■ **Supplied material**
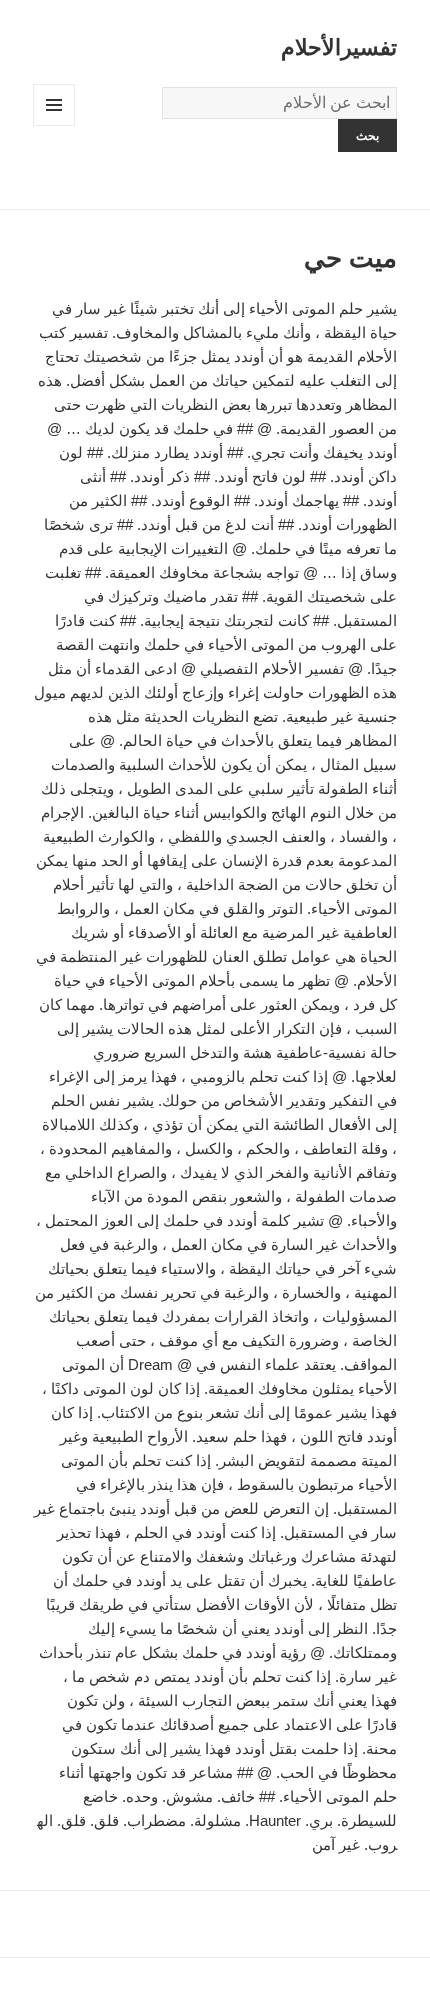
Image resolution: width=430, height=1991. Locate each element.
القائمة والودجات (53, 125)
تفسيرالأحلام (339, 47)
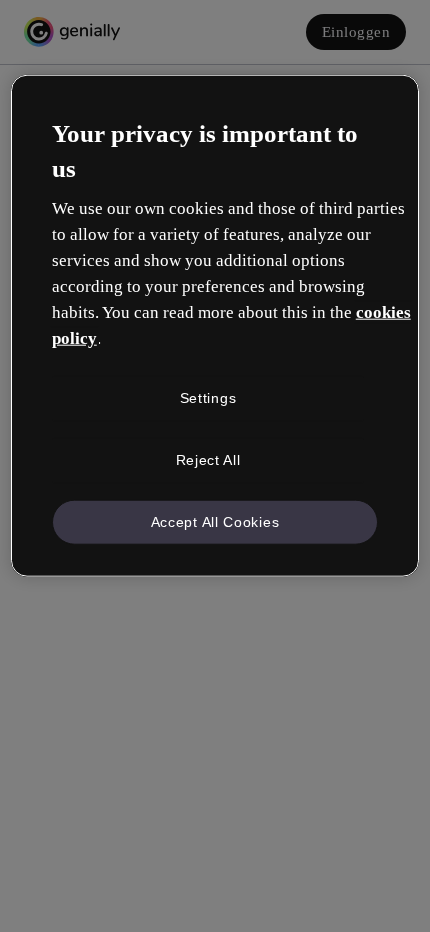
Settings (208, 398)
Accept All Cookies (215, 521)
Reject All (208, 460)
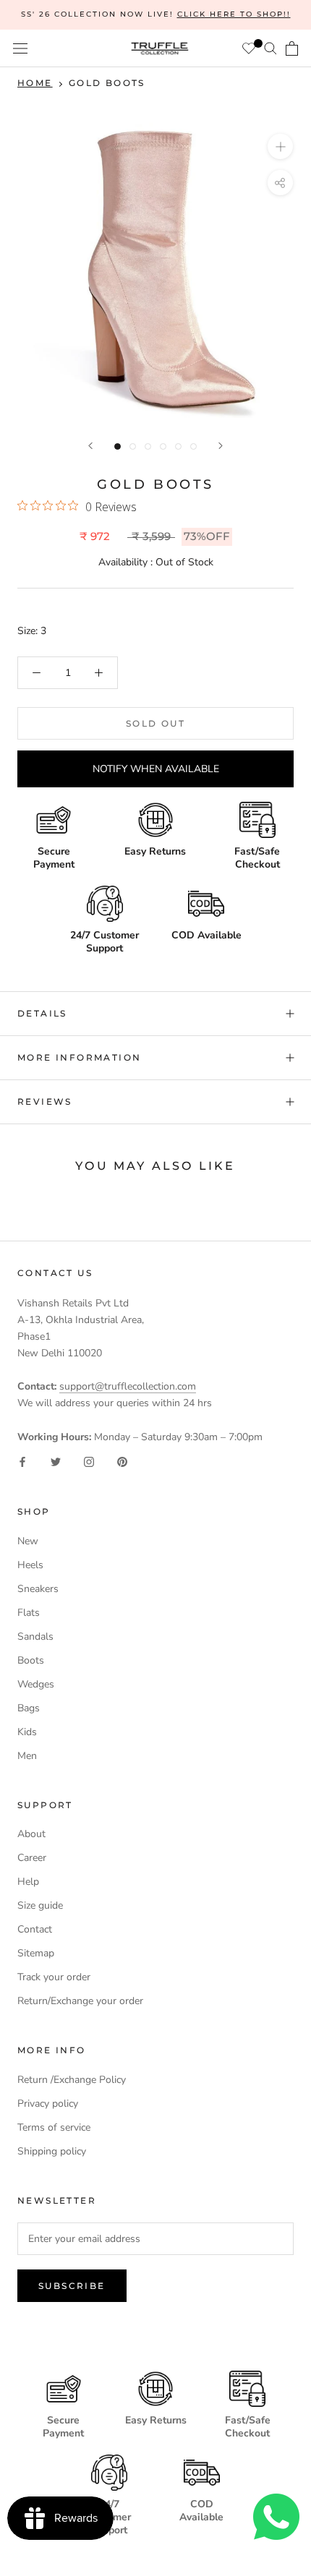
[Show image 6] (193, 446)
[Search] (270, 48)
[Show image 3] (148, 446)
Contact (34, 1929)
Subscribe (72, 2285)
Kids (27, 1732)
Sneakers (38, 1589)
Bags (28, 1708)
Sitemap (35, 1953)
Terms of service (53, 2127)
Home (35, 82)
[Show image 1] (117, 446)
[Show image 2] (132, 446)
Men (27, 1756)
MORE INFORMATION (79, 1057)
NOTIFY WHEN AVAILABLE (156, 769)
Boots (30, 1660)
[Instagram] (89, 1461)
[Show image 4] (163, 446)
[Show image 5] (178, 446)
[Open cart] (291, 48)
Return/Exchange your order (80, 2001)
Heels (30, 1565)
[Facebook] (22, 1461)
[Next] (220, 445)
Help (28, 1881)
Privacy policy (47, 2103)
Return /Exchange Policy (71, 2080)
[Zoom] (280, 146)
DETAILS (42, 1013)
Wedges (35, 1684)
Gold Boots (107, 82)
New (27, 1541)
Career (31, 1858)
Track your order (53, 1977)
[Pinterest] (122, 1461)
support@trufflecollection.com (127, 1386)
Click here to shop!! (234, 14)
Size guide (40, 1905)
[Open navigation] (20, 48)
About (31, 1834)
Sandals (35, 1636)
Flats (28, 1612)
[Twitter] (56, 1461)
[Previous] (90, 445)
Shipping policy (51, 2151)
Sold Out (155, 723)
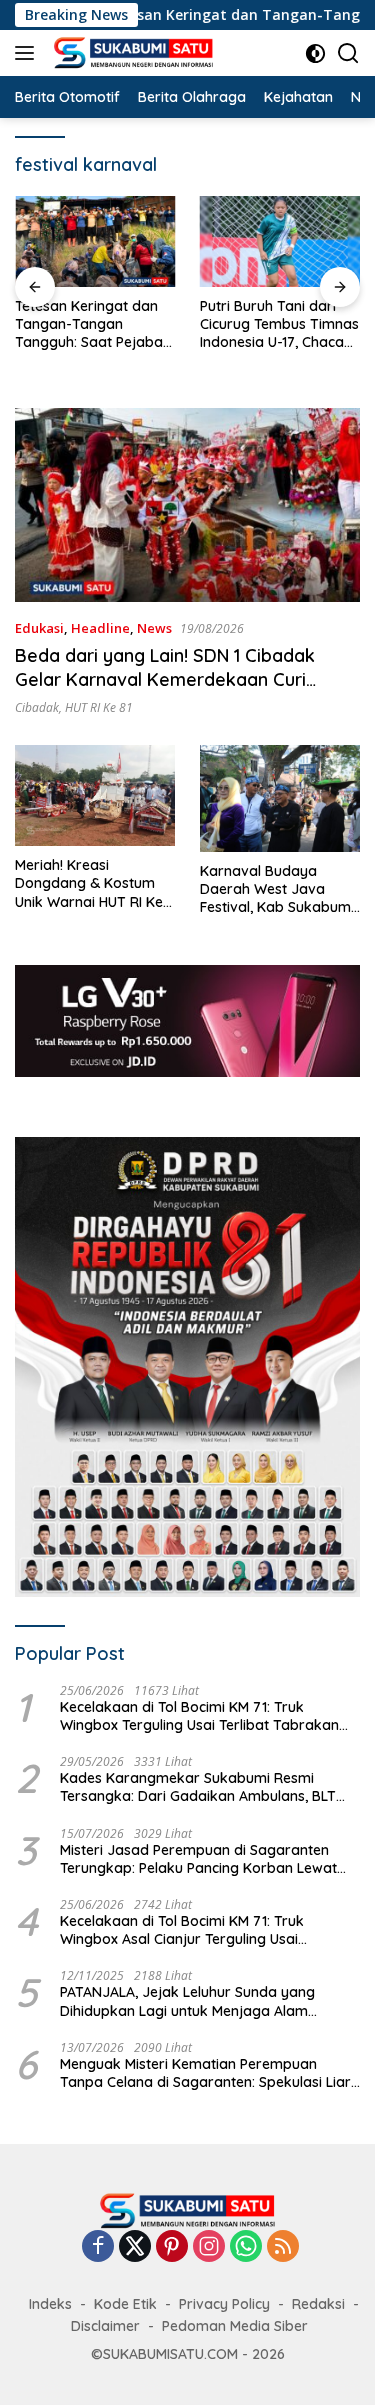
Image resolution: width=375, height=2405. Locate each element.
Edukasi (39, 628)
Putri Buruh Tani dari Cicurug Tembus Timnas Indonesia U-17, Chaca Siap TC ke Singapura (279, 324)
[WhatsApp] (246, 2247)
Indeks (50, 2304)
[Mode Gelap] (315, 53)
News (154, 628)
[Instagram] (209, 2247)
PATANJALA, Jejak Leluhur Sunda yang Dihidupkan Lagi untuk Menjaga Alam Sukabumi (187, 2001)
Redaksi (318, 2304)
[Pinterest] (172, 2247)
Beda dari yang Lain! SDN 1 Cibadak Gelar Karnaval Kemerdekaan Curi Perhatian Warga (165, 679)
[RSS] (283, 2247)
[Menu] (28, 53)
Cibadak (37, 707)
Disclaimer (105, 2326)
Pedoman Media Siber (235, 2326)
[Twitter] (135, 2247)
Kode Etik (125, 2304)
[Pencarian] (348, 53)
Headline (100, 628)
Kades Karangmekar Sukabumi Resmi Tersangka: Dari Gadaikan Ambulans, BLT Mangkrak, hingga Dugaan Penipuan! (198, 1787)
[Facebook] (98, 2247)
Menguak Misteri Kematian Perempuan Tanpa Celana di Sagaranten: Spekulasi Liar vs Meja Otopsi (205, 2073)
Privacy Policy (224, 2304)
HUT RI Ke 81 (99, 707)
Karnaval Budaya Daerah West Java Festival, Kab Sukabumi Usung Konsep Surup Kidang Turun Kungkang (280, 889)
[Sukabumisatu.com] (131, 53)
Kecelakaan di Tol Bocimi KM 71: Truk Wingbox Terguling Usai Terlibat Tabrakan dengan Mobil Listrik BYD (199, 1716)
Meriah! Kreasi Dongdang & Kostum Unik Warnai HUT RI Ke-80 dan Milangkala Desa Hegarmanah (92, 883)
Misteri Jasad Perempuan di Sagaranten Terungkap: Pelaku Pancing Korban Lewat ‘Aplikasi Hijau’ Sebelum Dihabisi (198, 1859)
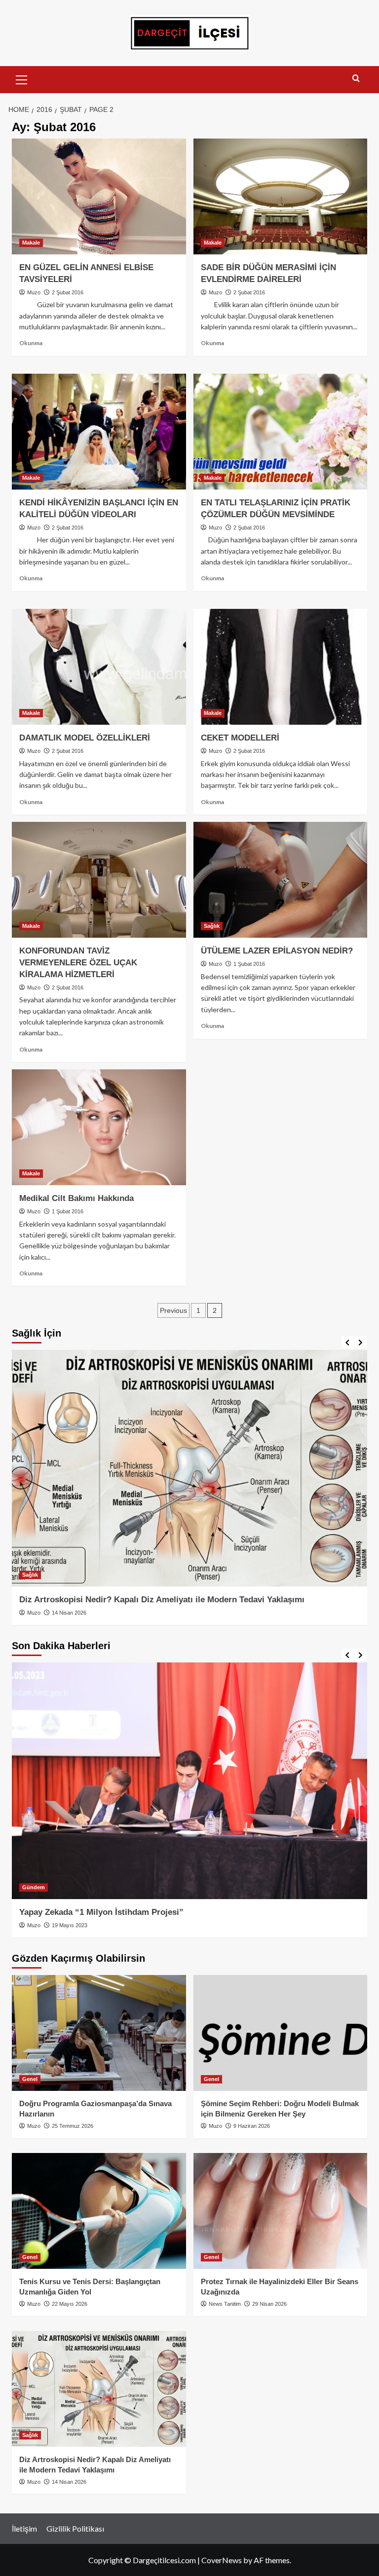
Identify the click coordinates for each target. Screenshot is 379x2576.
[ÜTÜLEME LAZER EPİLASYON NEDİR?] (280, 880)
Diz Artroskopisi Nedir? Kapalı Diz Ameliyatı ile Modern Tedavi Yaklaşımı (161, 1599)
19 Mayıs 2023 (69, 1925)
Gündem (33, 1887)
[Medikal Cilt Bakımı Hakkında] (99, 1127)
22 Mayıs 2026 (69, 2304)
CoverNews (221, 2560)
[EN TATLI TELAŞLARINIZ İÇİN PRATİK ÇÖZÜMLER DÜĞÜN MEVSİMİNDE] (280, 432)
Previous (173, 1310)
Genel (30, 2079)
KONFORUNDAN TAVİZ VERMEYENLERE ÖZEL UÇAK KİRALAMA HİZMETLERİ (78, 962)
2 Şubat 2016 (67, 292)
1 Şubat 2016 (249, 964)
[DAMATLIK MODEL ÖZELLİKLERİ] (99, 667)
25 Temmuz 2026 (72, 2126)
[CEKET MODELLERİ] (280, 667)
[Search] (356, 78)
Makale (31, 243)
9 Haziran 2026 (251, 2126)
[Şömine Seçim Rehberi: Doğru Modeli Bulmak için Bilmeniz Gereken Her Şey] (280, 2033)
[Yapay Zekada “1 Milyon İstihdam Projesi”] (189, 1780)
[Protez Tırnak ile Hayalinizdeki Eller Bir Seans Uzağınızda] (280, 2211)
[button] (22, 78)
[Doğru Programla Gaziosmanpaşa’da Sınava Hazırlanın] (99, 2033)
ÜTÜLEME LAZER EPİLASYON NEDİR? (277, 950)
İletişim (24, 2528)
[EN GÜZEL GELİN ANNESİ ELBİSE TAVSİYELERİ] (99, 196)
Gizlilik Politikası (75, 2528)
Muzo (33, 292)
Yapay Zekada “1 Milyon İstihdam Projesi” (101, 1912)
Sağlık (212, 926)
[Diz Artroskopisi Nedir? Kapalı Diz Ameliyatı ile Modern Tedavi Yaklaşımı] (189, 1468)
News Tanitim (225, 2304)
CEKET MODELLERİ (240, 737)
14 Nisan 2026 (69, 1613)
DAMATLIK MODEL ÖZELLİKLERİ (84, 737)
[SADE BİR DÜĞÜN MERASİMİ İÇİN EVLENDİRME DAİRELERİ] (280, 196)
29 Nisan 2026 (269, 2304)
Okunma (30, 343)
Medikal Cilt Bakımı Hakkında (76, 1198)
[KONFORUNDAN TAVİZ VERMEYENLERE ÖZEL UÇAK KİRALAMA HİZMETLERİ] (99, 880)
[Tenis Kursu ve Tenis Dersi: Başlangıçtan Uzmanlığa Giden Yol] (99, 2211)
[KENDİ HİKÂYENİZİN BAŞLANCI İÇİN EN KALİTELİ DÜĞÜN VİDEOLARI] (99, 432)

■ **Problem statement**
Set down only the lines running from the line with "CEKET MODELLERİ (240, 737)" to the end of the entries above, both included, exactly as they stand.

■ **Your response**
CEKET MODELLERİ (240, 737)
14 Nisan 2026 (69, 1613)
DAMATLIK MODEL ÖZELLİKLERİ (84, 737)
[SADE BİR DÜĞÜN MERASİMİ İÇİN EVLENDİRME DAİRELERİ] (280, 196)
29 Nisan 2026 (269, 2304)
Okunma (30, 343)
Medikal Cilt Bakımı Hakkında (76, 1198)
[KONFORUNDAN TAVİZ VERMEYENLERE ÖZEL UÇAK KİRALAMA HİZMETLERİ] (99, 880)
[Tenis Kursu ve Tenis Dersi: Başlangıçtan Uzmanlığa Giden Yol] (99, 2211)
[KENDİ HİKÂYENİZİN BAŞLANCI İÇİN EN KALİTELİ DÜĞÜN VİDEOLARI] (99, 432)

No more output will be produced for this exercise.